26 October 2012 08:50 [Source: ICB]
As car sales are declining and even high-end car makers that so far seemed immune to the economic downturn are considering cutbacks, original equipment manufacturers (OEMs) are becoming concerned about the future, sources said.
New car registrations in the EU have fallen for 12 months in a row, according to the European Automobile Manufacturers' Association
"Unless there is a miracle, nothing will improve until the second quarter next year, but even then it is doubtful because the economy is in such bad shape," an SBR producer said.
Statistics show continued decline in both automotive and construction output.
New car registrations in the EU fell for the 12th consecutive month in September, data from the European Automobile Manufacturers' Association (ACEA) show. ACEA said that in September, 1.09m new passenger cars were registered in the bloc, down by 10.8% from the same month in 2011.
What surprised many is that car registrations have declined by 10.9% even in the powerhouse of Europe, Germany. According to German chemical major BASF, construction output in Portugal and Spain is down by 50% from pre-crisis levels and investment in Greek construction has fallen by 60%. BASF added that the Italian construction industry has been weak through 2012.
Because chemical demand is largely influenced by the construction and automotive industries, a drop in output in the latter can have a serious effect on chemical suppliers and OEMs.
AUTOS UNDER PRESSURE
As car sales are falling, car producers have come under increased pressure to cut costs. Mid-category car makers such as Renault, Peugeot, Ford, GM and Fiat are all in bad shape because European consumers cannot afford to buy new cars.
As a result, French producer PSA Peugeot Citroen announced earlier this year plans to close at least one plant in France and cut its workforce by thousands. Italian automaker Fiat has sent its workers home on prolonged holidays for several weeks in July, September and October to cut output.
For some time, many thought the downturn only affected cheaper cars as high-end models were selling well, but this trend seems to be turning now.
Not long ago, Mercedes, Volvo and Volkswagen announced plans to reduce costs in an effort to become more competitive in a tougher business environment.
Late September, Reuters reported that Germany-based Daimler, the owner of Mercedes, was looking at reducing costs by €1bn ($1.3bn), casting doubt on the achievability of 2013 sales targets. Swedish automaker Volvo is reported to have reduced output from 57 cars/hour to 52 cars/hour.
This is cause for concern for many suppliers to the auto industry, including tyre makers and plastic part producers.

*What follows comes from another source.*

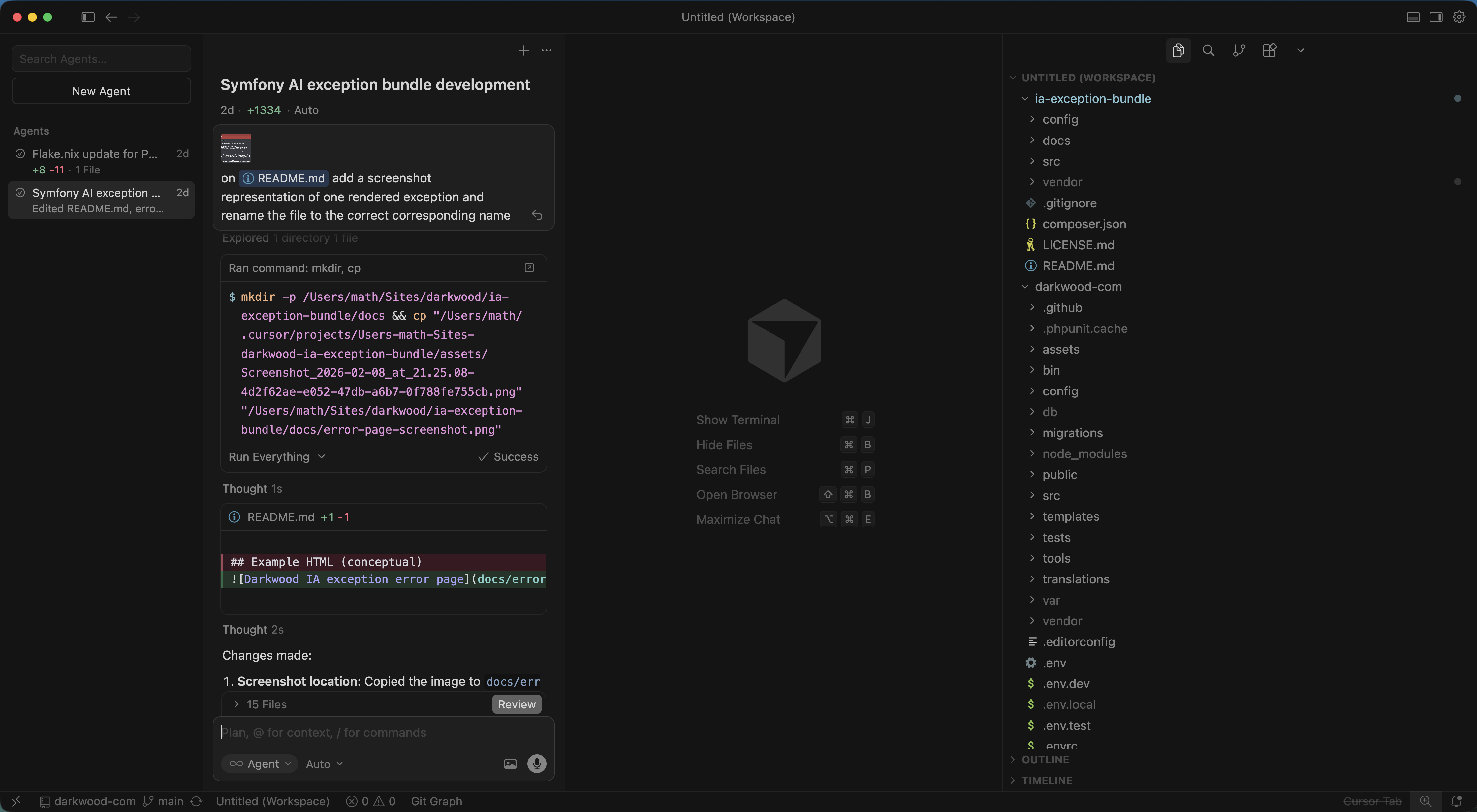This screenshot has height=812, width=1477.
Task: Open notifications bell in status bar
Action: click(x=1456, y=801)
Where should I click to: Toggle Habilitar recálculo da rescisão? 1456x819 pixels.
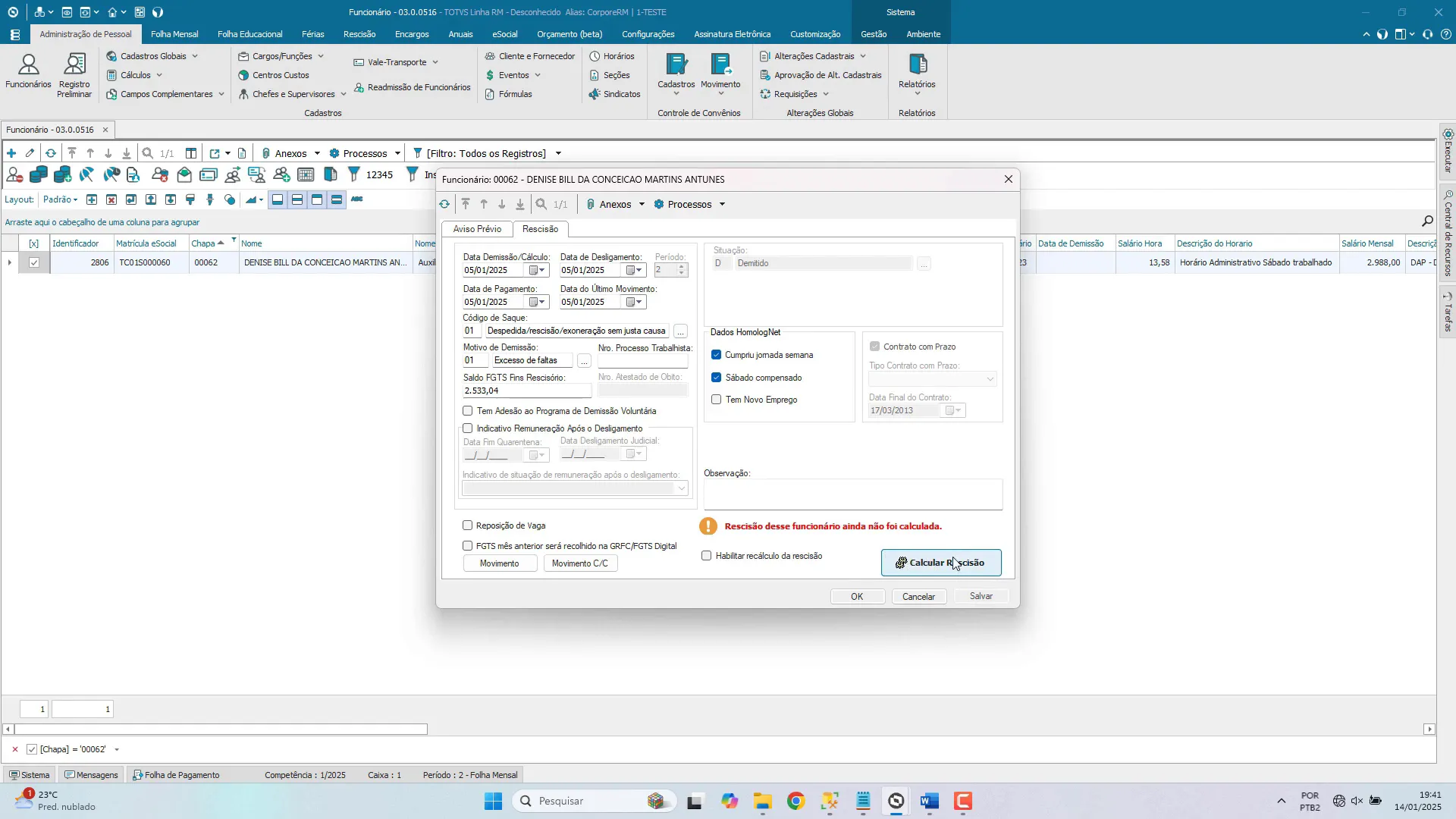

"Our demand from a major auto manufacturer was down about 10% in September and construction demand is pretty bad too, and we expect this trend to continue this year," a parts supplier to the auto industry said.
The same source thinks car makers will shut down for prolonged periods in December and probably even in January because demand for cars is so poor in Europe.
PC AND SBR TAKE HIT
A major PC buyer that supplies the construction sector said that in October it halved its PC purchases and its sales dropped by 20% compared with September, and by about 10-15% compared with October last year.
The picture is not much better in the SBR market. SBR is mostly used by the tyre industry and tyre sales have fallen significantly this year because people drive less as fuel prices have gone up.
Industry sources said replacement car-tyre sales have declined by 10-20% compared with last year, with the greater declines in southern Europe. Replacement truck-tyre sales are down 20-40%, with a similar geographic split.
As car sales are forecast to continue to fall and economic data show no signs of improvement, plastics and tyre producers are in for a rough ride.
"For us, things are simple. We are waiting for the first snow in Europe. The sooner it falls the better things will be," a tyre producer in Germany said.